- _Your assignment_: Leave out the pictures and repeat exactly the lines from the one containing "You are a computer-use" through the final line of the listing below.

- _Task inputs_:
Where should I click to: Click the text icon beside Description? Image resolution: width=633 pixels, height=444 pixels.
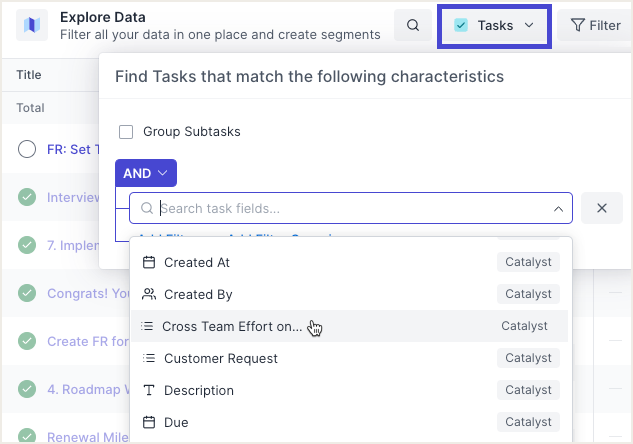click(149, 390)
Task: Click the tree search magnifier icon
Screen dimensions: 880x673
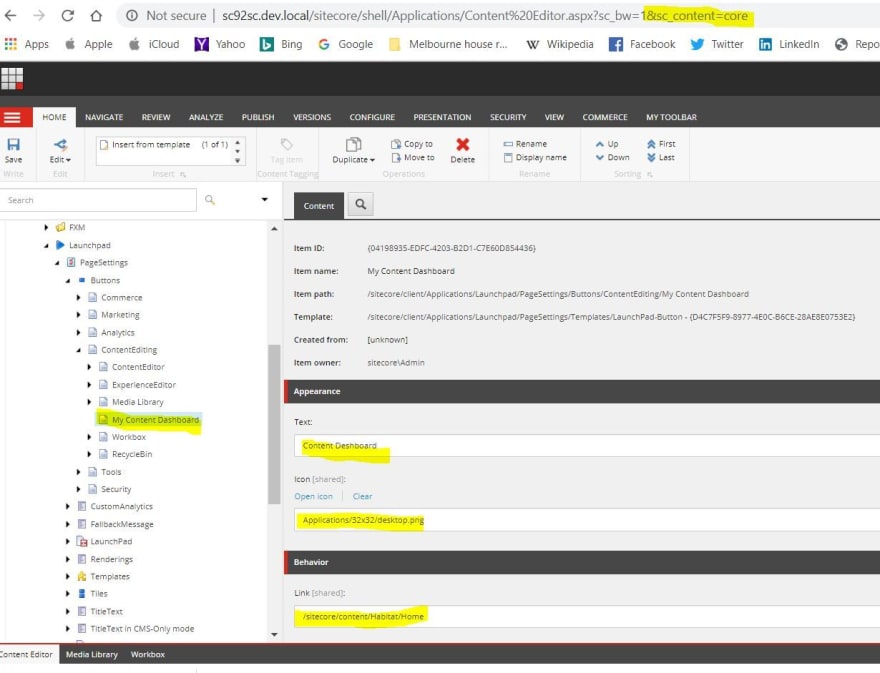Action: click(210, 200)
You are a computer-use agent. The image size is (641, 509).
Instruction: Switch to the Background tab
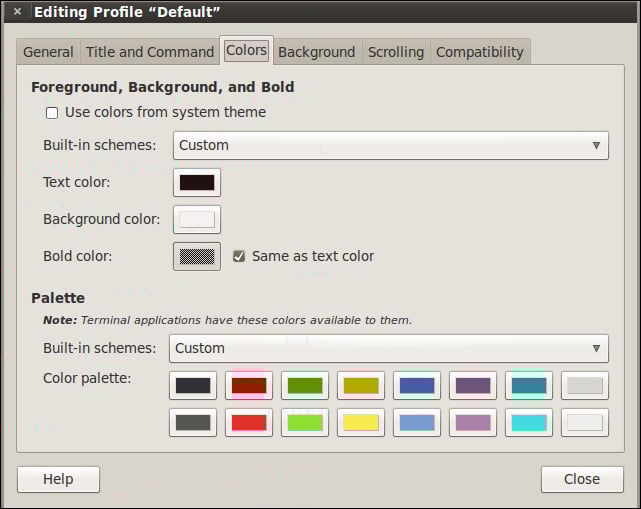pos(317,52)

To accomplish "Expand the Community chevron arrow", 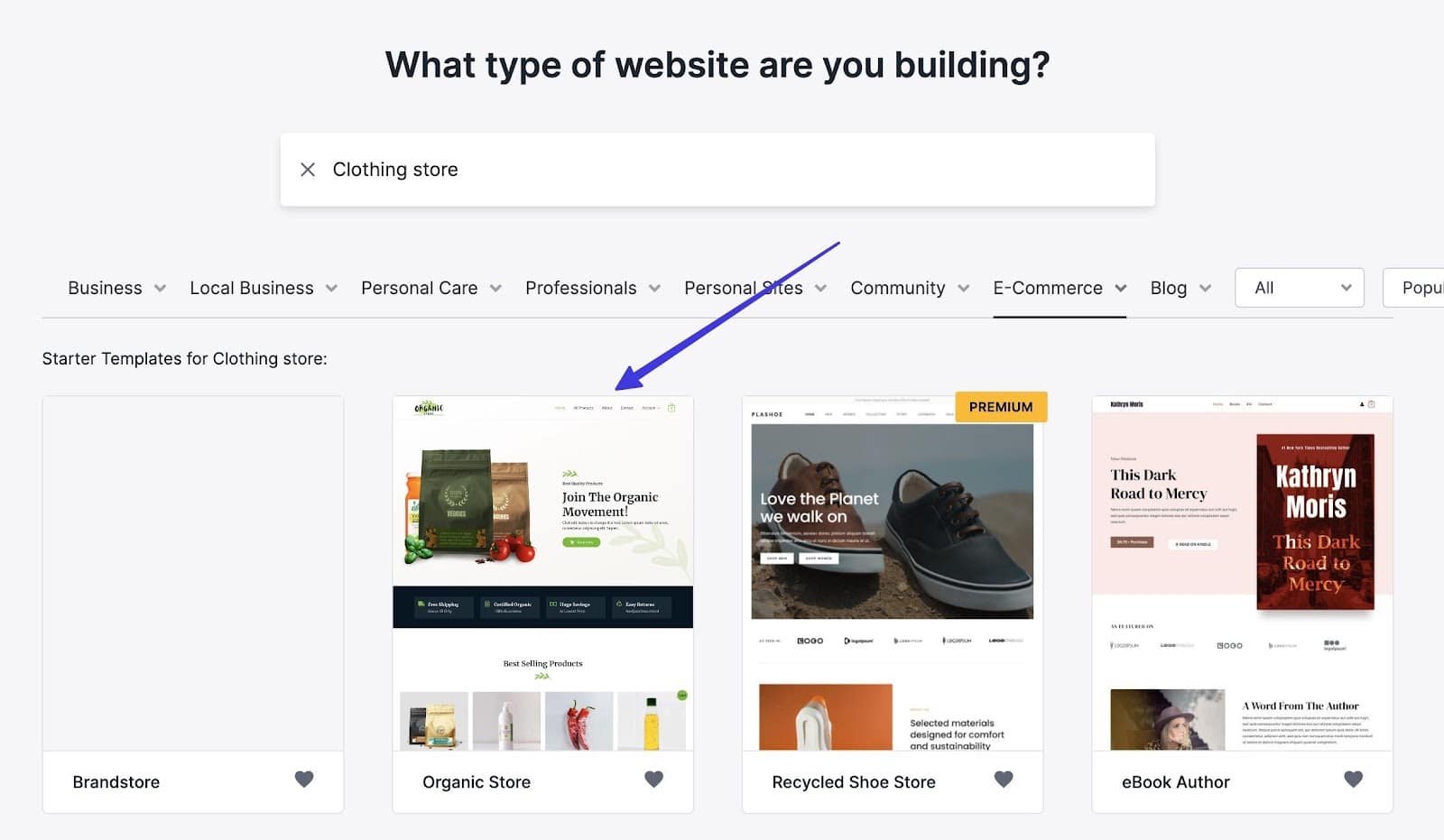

- _Worked solution_:
You are a computer-use agent. The image size is (641, 509).
Instruction: Switch to the Background tab
pos(317,52)

To accomplish "Expand the Community chevron arrow", 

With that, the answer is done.